Clichéd, poorly put together...
31 March 2015 | by Leofwine_dracaSee all my reviews

Review of the Complete Story:

I'm sorry, but the Peter Davison adventure KINDA is a huge comedown compared to the heights of DR WHO that we experienced during the 1970s. It's a clichéd adventure set on a jungle planet (again), with a poor script and some frankly embarrassing performances that belong in a pantomime and nowhere else. To make matters worse, the production values are noticeably bad here, with the unconvincing jungle set a poor substitute for the good one seen in the Tom Baker serial PLANET OF EVIL.
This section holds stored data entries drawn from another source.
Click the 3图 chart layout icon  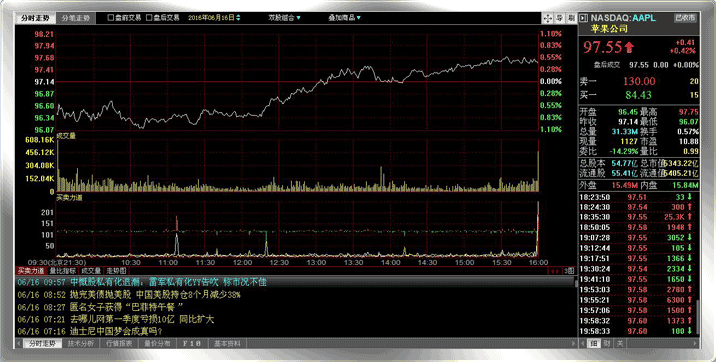click(569, 271)
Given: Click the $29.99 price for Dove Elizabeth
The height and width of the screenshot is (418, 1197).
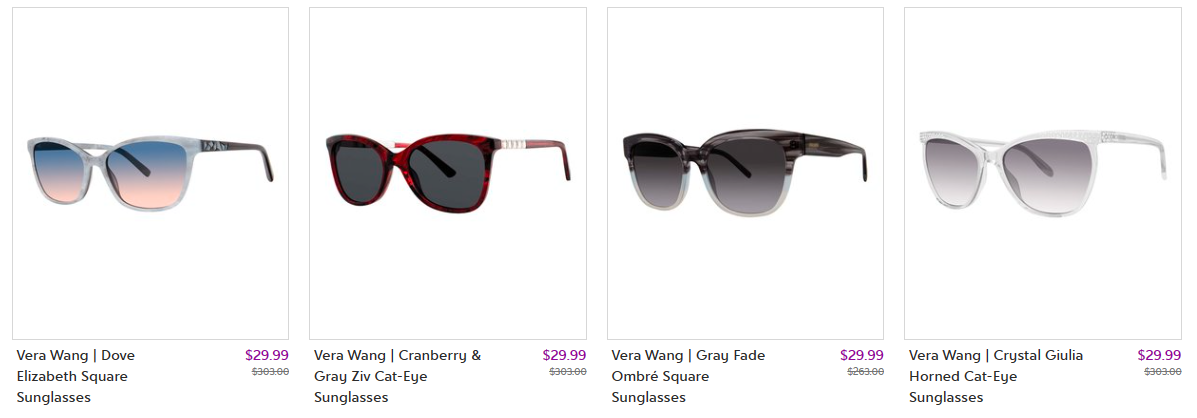Looking at the screenshot, I should [267, 355].
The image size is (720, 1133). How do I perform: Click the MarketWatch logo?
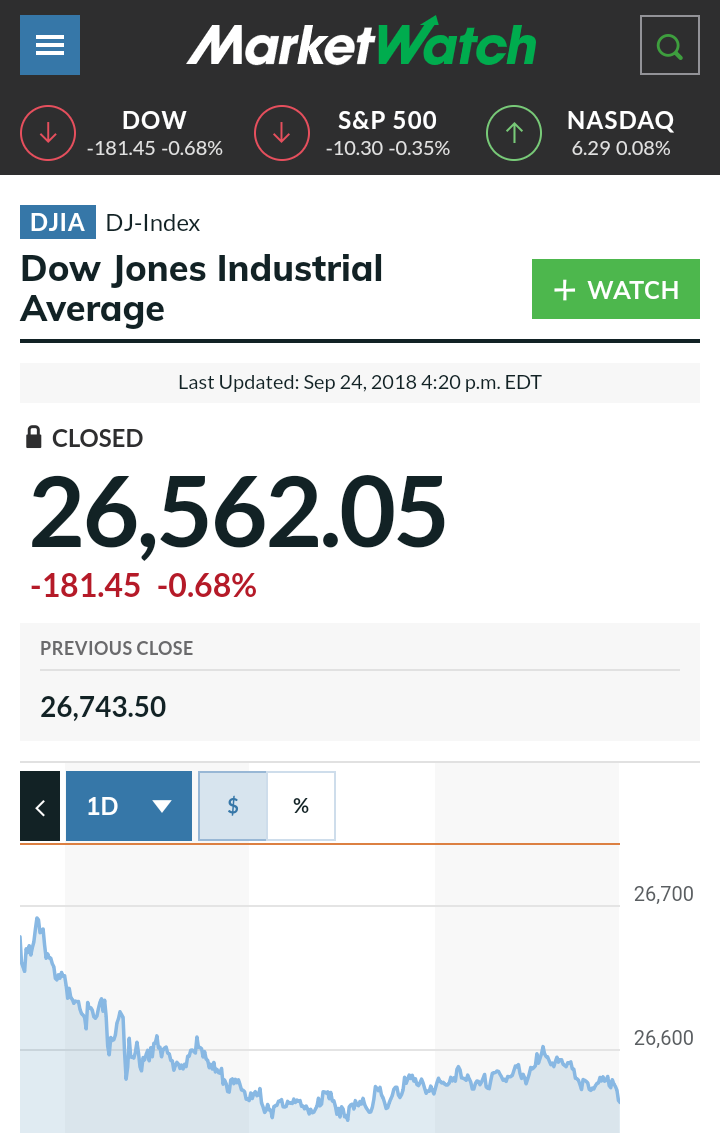click(361, 45)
Davison contributes a weak performance as the Doctor, a character who has little to do in this adventure. He's also saddled with a trio of poor companions: Adric is as annoying as ever, Nyssa sits the whole thing out, and Tegan is just, well, bland. Ironically, one of the worst performances comes from the Oscar nominated Richard Todd (THE LONGEST DAY), who hams it up a treat as a gruff military type (what else) who's set again our heroes from the start.

Inevitably the worst thing about the production is the story, which is way too familiar from loads of other stories to be in the least bit memorable. For once I'd like to see an episode where the Doctor and his companions aren't arrested/blamed/treated with suspicion when they arrive at a location. The writer infuses the native storyline with Buddhist theology but it all feels very juvenile and something below the standards of even children's television; an almost entire lack of action, incident, and danger combine to make this one of the very worst.